İbrahim’in fragmanlar ilerledikçe durmadan çoğalışı ve kalabalıklaşması
ve kalabalıklaştıkça sözcelemin ve bedenlerin kolektifleşmesi, molar bir
topluluğun fallus merkezli, hiyerarşik ve simgesel dünyasından alabildiğine
uzak, insani olmayan cinsiyetin (arzulama makinelerinin) toplumsal üretimi
olarak insanla insan arasındaki ilişkinin en saf ve en hilesiz varoluş
biçimleridir. Bu biçimler, bilinçdışının yani kişi öncesi tekillikler ve
onların kaçış çizgilerini kuşatan ‘aperion’un biçimleridir. Bütün bir Tabletler
kitabı bu anlamda bizzat moleküler bir çokluk olarak cisimleşen, bir bireyleşme
(individuation), bir bireyoluş
(ontogenesis) öyküsüdür.
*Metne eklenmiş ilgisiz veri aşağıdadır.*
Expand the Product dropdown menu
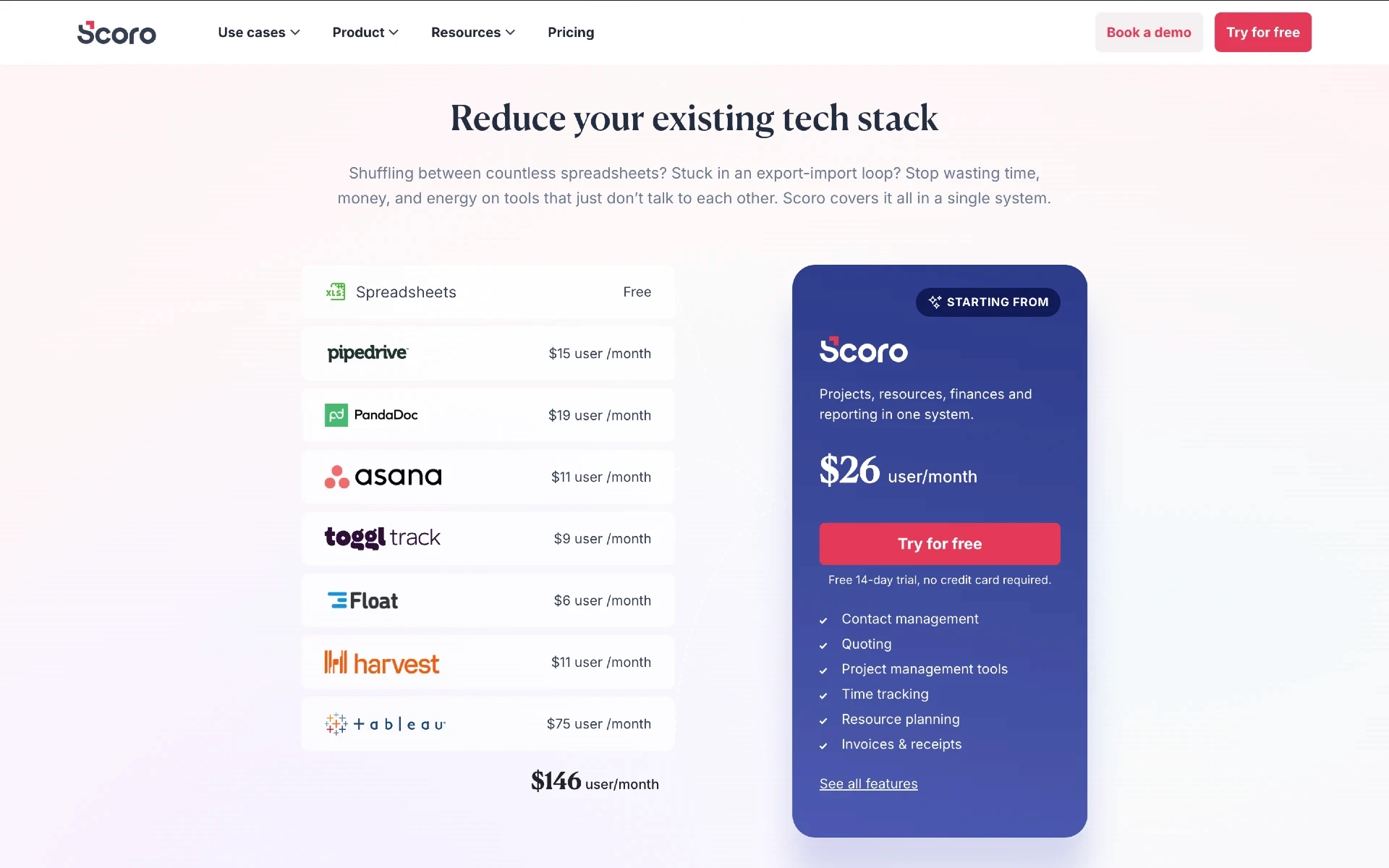Image resolution: width=1389 pixels, height=868 pixels. pos(365,32)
Oğuz Ağbi’nin, Ahmet Hamdi bey’in, Cep telefonlu
Sertaç’ın Tahir, Rasim, Yusuf ve Banu hanım’ın, Musa, Prof Cemil, Komiser Özcan
ağbi, Doktor şey beyin, İbrahim’in öyküleri ve daha niceleri. Kitap bittikten
sonra oturup bunca insanın arasındaki ilişkileri adlandırmak için, yaşadığımız
gerçek ‘Birey’ler dünyasının hiçbir statü, rol ve anlamının orayı ikame
edemeyeceğini ve orayla karşılaştırılamaz olduğunu şaşkınlıkla fark ederiz.
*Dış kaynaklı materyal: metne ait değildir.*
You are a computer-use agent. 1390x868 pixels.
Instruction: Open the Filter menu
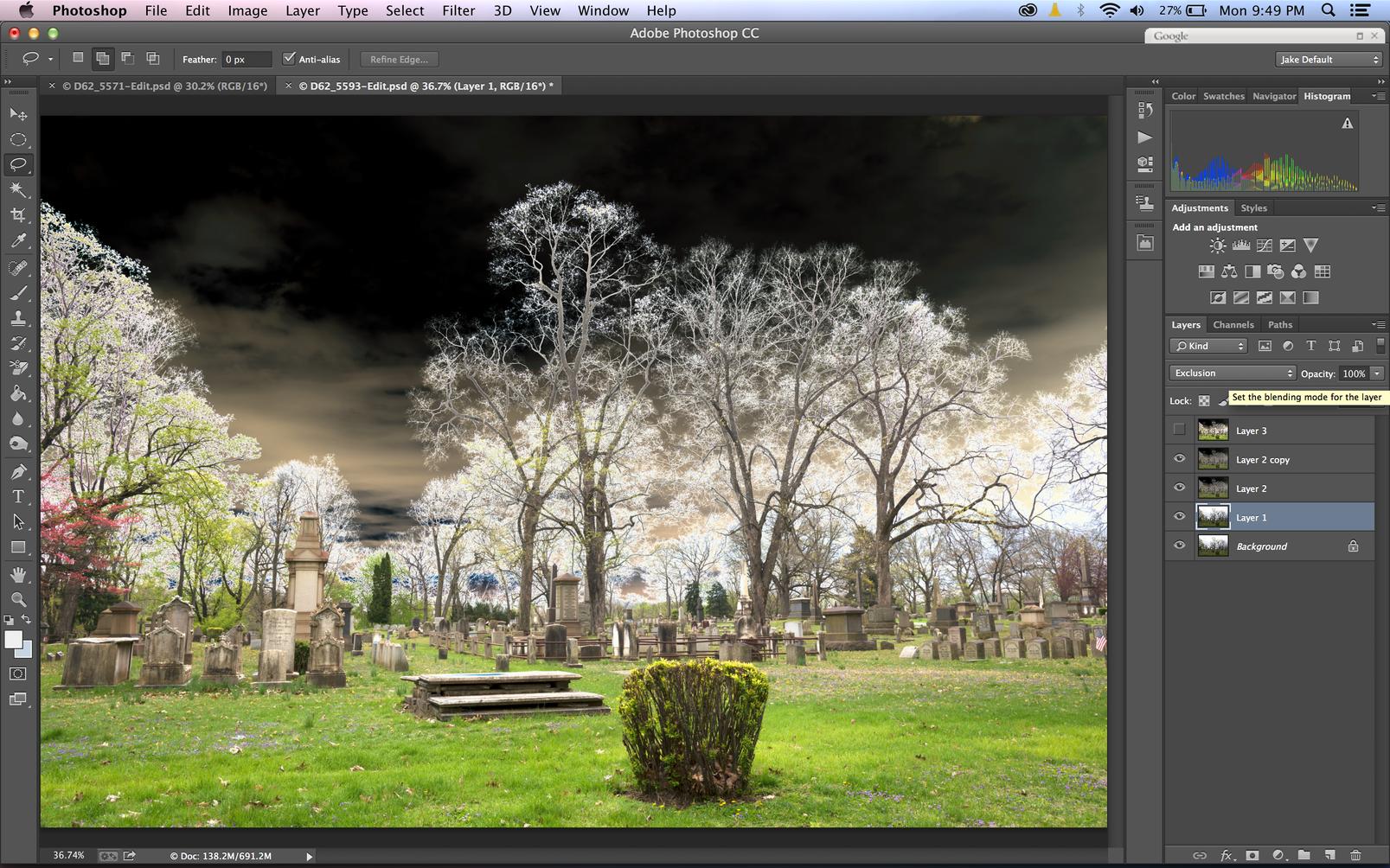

Gerçekte biz simgesel anlamlara hapsedilmiş bir dünyada yaşarken, Tabletler bize farklı bir dünyanın-anlamın bedenleşmesi olarak imgesel bir
toplanmayı (assemblage) sunar. Deleuze’ün dediği gibi, burada sevilen ya da
arzulanan her varlık, sözcelemenin kolektif bir eyleyicisidir. Sözceledikleri
dünyaya itirazlarını her sözcede edimselleştiren ve yaralı düşüncelerini
(acının sonsuzluğunu) bir deli oluş kaçış çizgisine taşıyan bu halk, (arzusunu
bir sözcelem düzenlemesi yoluyla edimselleştiren bu halk, bu moleküler çokluk)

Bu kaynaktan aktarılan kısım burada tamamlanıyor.